[Buddha-l] Buddhist ethics and genetic engineering
S.A. Feite
sfeite at adelphia.net
Fri Nov 28 06:34:47 MST 2008
On Nov 27, 2008, at 11:37 PM, Richard Hayes wrote:
>> It probably wouldn't hurt to take a
>> class in Bioethics while you're at it...
>
> What light would a course on bioethics shed on GMO? That is quite
> simply
> not an ethical issue. Getting excited about genetic modifications is a
> profound failure to grasp the fundamental essenceless of things. It
> is a
> matter of clinging to old views that God gave everything an essential
> nature and that it is evil to tamper with God's work. It is also a
> matter of clinging to a false dichotomy between human activity and
> nature. Sorry, but Buddhists have no time for superstitions about
> God or
> for fallacy of false dichotomy.
Taking an absolute POV and ignoring relative distinctions is falling
into an extreme, and thus not the Middle Way.

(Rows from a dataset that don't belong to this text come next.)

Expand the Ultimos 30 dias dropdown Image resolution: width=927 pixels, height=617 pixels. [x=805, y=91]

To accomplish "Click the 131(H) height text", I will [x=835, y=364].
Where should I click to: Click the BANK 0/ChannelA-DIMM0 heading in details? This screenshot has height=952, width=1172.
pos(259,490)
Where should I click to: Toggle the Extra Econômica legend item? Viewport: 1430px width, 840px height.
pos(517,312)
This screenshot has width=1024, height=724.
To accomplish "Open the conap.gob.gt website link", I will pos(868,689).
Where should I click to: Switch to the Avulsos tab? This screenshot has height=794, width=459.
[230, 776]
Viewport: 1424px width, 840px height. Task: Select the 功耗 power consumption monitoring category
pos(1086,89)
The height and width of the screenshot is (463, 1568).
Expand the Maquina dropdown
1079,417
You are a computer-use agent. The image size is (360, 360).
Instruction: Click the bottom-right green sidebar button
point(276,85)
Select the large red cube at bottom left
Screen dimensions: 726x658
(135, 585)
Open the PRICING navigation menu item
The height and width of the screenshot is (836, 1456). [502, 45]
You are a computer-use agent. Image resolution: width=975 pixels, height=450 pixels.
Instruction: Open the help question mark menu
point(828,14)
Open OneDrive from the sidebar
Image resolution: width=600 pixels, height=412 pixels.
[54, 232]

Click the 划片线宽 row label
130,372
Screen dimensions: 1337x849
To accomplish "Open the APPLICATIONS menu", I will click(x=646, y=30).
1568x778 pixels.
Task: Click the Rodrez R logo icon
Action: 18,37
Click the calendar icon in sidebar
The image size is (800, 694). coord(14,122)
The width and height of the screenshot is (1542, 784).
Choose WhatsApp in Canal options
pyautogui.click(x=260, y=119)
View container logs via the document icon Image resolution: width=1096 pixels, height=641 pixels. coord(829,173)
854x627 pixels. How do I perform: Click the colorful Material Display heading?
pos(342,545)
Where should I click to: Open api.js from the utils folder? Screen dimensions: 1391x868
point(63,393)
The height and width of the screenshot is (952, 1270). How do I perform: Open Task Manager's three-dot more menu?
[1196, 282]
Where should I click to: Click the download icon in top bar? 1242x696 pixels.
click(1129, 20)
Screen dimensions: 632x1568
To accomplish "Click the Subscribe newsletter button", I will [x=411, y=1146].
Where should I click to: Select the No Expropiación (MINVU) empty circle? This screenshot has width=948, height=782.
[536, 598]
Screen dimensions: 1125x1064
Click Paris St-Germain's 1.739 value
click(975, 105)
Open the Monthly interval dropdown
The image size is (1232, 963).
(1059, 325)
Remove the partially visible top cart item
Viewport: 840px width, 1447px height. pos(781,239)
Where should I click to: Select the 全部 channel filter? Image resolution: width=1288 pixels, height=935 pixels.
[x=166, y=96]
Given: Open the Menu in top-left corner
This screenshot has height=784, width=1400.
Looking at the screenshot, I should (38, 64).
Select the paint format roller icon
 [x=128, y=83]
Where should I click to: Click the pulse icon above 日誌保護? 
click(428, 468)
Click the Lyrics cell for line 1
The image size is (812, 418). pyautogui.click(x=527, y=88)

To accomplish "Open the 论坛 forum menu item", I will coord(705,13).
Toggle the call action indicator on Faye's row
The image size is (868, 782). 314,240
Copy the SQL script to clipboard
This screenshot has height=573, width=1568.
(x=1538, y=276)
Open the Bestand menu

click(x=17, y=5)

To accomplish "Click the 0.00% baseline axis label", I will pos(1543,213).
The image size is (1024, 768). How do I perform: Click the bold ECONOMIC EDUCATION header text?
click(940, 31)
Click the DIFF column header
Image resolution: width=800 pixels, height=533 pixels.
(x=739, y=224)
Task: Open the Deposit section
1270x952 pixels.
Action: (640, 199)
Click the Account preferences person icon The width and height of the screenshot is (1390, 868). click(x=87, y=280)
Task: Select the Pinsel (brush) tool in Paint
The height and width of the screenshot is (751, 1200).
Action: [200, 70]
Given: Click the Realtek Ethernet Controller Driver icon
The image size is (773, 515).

Since sentience of some sort or another is the very basis for
awakening, sentience--esp. human embodiment, with it's unique self-
reflective capabilities, is vitally important. In extenso, other
sentient forms as well. Such capabilities did not arise through the
egoic, greed-driven intervention of gene splicers, they came into
being by a process of natural selection over millions and billions of
years of simple trial and error. We are suddenly wise enough to
assess this billion year old database which we still don't fully
understand, esp. in regards to the interdependent relationships in
this relatively closed ecosystem of Earth? For genetic engineers to
manipulate the very basis of this sentience is potentially the most
dangerous development in not just human history--but because all
sentient life in inextricably linked--it may represent the greatest
danger to all sentient carbon-based life-forms and collective awakening.
Most people are not even aware that patented genetic life-forms can
be patented by corporations.
It really has nothing to do with an imaginary creator god at all.